* [Records for the exercise]
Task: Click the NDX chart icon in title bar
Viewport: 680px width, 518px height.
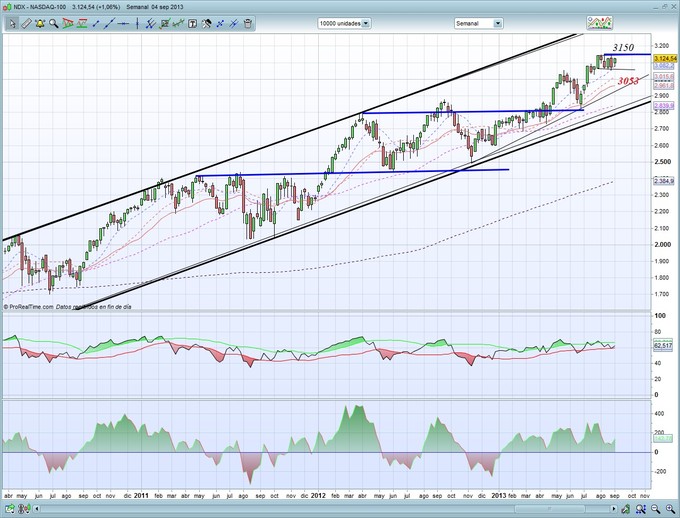Action: (7, 5)
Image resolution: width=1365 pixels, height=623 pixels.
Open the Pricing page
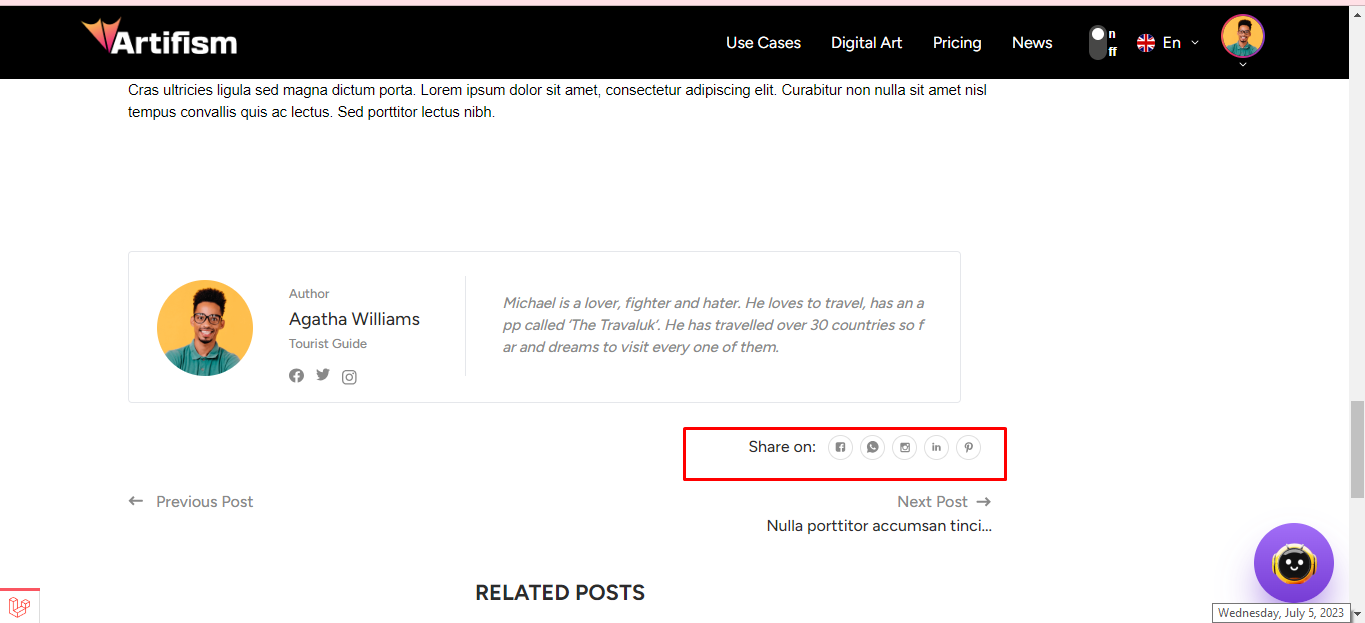[957, 43]
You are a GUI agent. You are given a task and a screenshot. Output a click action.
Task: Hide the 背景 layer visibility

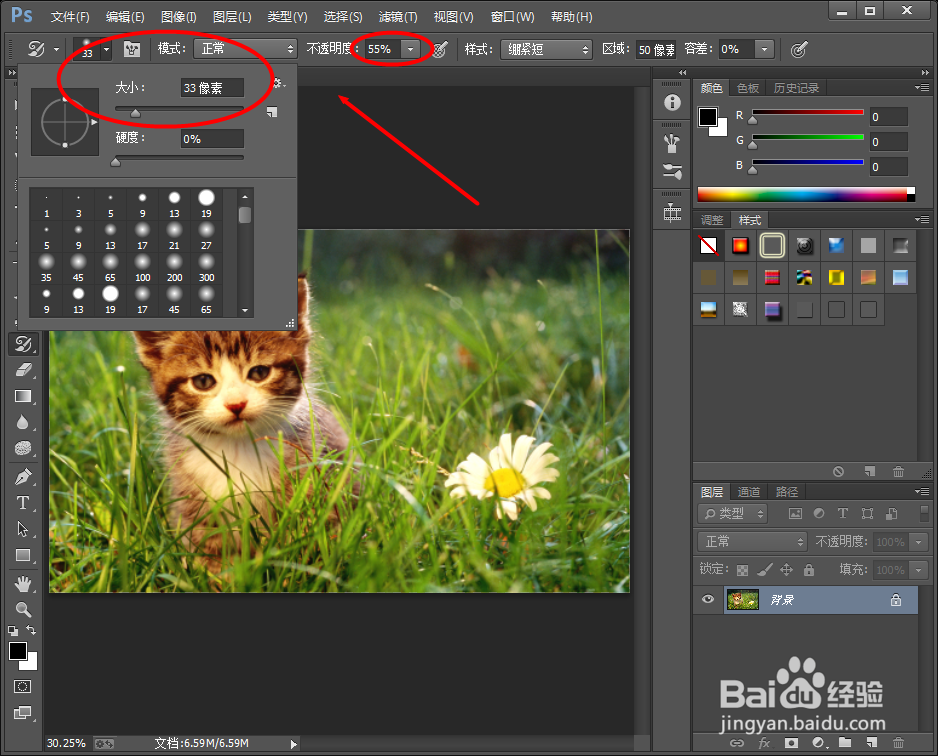pos(708,599)
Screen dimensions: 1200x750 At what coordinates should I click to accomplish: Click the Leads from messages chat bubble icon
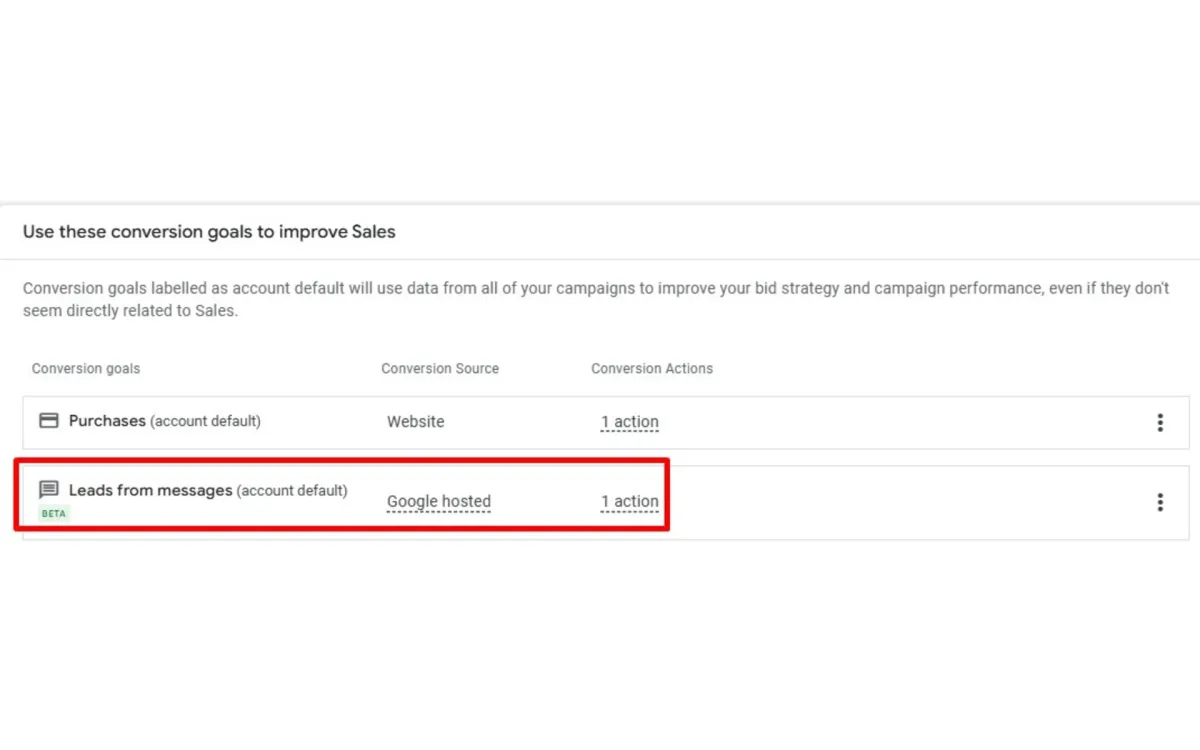tap(48, 490)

* [Assigned task]
Only the lines from the one with "Open the Pricing page" to the end of the listing, both ends included, should be retyped exactly; no pictures belong in the copy.

* [Problem solution]
Open the Pricing page
[957, 43]
You are a GUI agent. You are given a task and a screenshot. Output a click action.
Task: Hide the 背景 layer visibility

pos(708,599)
Screen dimensions: 1200x750 At what coordinates should I click to accomplish: Click the Leads from messages chat bubble icon
tap(48, 490)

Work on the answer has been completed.